I'd also say that in ds' class there is a boy who was born without an ear. I don't know of anyone who's noticed without being told, and he doesn't wear a hat and has fairly short hair.
Dd2 has a notable difference in the size of her ears and always has done and no one except me has ever commented.
I only noticed when I was breastfeeding. I'd be feeding her one side and thinking. "her ears really ear very tiny aren't they". Swap sides and think "actually I think I was overthinking, it isn't that small". Eventually I measured (she was still a baby) and found one ear is between 1/3 and 1/2 as big again. Still is (I notice when brushing hair). But as I said, no one has ever commented.

LapinR0se · 18/04/2017 19:32

This is an absolutely perfect one for Embarrassing Bodies. I'd write to them if I were you.

ShamefulDodger · 18/04/2017 19:42

Bloody hell gp would not be happy on embarrassing bodies!!! I think I'll have to give that one a miss!

smartiesaretheanswer that's great to know, thank you.

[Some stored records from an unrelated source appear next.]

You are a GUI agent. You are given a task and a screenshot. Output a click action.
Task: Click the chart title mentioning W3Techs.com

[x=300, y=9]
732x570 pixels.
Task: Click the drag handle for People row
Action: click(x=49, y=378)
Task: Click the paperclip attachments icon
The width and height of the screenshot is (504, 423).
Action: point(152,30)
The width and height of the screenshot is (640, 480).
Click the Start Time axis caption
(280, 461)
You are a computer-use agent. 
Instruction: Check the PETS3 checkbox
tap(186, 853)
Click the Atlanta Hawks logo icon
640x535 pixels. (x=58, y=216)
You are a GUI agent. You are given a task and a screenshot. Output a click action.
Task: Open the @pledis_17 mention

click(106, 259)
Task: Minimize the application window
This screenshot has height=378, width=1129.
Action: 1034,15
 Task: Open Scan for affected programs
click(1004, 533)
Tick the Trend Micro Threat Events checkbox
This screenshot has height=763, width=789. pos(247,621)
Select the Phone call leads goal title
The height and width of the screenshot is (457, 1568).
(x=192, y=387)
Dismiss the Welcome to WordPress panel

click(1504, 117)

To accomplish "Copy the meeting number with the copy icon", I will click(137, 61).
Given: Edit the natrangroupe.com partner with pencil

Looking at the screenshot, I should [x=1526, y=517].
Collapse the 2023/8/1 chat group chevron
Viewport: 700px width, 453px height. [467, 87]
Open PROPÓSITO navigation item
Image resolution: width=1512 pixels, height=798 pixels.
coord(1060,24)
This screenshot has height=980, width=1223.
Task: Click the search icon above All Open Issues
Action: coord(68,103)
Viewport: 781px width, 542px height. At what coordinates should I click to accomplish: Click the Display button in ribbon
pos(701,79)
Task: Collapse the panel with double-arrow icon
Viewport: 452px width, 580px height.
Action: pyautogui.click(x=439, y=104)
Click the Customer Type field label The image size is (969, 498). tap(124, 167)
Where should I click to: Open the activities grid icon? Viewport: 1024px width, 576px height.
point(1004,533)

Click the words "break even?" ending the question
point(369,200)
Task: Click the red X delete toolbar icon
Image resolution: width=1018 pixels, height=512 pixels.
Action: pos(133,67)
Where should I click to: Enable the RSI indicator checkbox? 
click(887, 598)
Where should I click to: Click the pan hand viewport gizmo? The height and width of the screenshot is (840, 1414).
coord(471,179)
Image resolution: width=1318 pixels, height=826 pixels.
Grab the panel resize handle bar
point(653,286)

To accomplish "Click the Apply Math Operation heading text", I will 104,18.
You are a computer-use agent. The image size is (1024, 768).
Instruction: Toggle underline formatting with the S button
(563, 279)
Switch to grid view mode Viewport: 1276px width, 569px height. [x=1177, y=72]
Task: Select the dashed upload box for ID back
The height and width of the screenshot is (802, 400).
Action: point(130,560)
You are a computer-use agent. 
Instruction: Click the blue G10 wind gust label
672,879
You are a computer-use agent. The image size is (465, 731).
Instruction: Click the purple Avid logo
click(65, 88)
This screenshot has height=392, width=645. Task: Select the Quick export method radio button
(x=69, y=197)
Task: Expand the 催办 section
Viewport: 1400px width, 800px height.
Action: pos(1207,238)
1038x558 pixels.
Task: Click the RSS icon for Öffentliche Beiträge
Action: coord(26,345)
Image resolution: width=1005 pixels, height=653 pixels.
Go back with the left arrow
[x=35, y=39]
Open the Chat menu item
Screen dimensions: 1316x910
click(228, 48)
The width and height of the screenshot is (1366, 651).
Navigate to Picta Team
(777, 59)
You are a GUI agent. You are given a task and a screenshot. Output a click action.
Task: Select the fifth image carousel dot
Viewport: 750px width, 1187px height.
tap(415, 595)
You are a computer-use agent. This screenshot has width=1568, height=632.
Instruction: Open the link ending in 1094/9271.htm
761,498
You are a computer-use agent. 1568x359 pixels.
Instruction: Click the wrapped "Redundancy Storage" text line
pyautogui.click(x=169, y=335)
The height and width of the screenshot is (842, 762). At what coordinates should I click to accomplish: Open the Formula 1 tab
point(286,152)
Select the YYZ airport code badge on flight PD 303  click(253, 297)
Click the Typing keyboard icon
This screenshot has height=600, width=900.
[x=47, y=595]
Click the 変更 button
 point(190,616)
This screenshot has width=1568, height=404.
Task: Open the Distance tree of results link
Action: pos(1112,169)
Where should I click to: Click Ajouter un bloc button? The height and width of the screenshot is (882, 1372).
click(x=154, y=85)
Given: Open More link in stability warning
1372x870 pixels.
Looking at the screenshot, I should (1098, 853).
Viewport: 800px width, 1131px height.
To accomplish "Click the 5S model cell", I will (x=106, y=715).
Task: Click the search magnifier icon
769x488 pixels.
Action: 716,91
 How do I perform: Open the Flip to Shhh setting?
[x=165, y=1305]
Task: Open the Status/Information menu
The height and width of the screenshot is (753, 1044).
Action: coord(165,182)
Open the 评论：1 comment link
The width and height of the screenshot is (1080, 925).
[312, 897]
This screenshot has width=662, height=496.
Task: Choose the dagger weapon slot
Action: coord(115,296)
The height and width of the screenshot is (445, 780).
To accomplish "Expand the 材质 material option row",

I wasn't aware they did finance.

I checked my credit earlier and it's good (I wanted a concrete-ish plan to talk to do about tonight)

I'm going to suggest we carry on with gp's (to check whether it's a completely mental health issue or if there is a big difference) and ho from there.

If something dies need dough I think I'd rather us see if we can use credit rather than dragging him through a process that might not be successful.

I just think his life (and mine too) will be so different without this clouding everything.

I'm a bit worried now about it not actually being that bad, though that sounds wrong.

I think a surgical fix will be quicker than trying to get over a purely psychological problem.

That made sense in my head...

OP posts:
LapinR0se · 18/04/2017 19:47

The reason I suggested embarrassing bodies is because you will get access to the absolute best healthcare quickly (and I assume the patients that feature on the show do not pay).
It sounds to me like body dysmorphia by the way

ShamefulDodger · 18/04/2017 19:51

Oh I know LapinR0se but he is extremely shy about this (odd, given that he is actually outgoing) and I am pretty sure he would never talk or go on telly about it.

Thank you though, if he wasn't so on edge about it I would suggest it.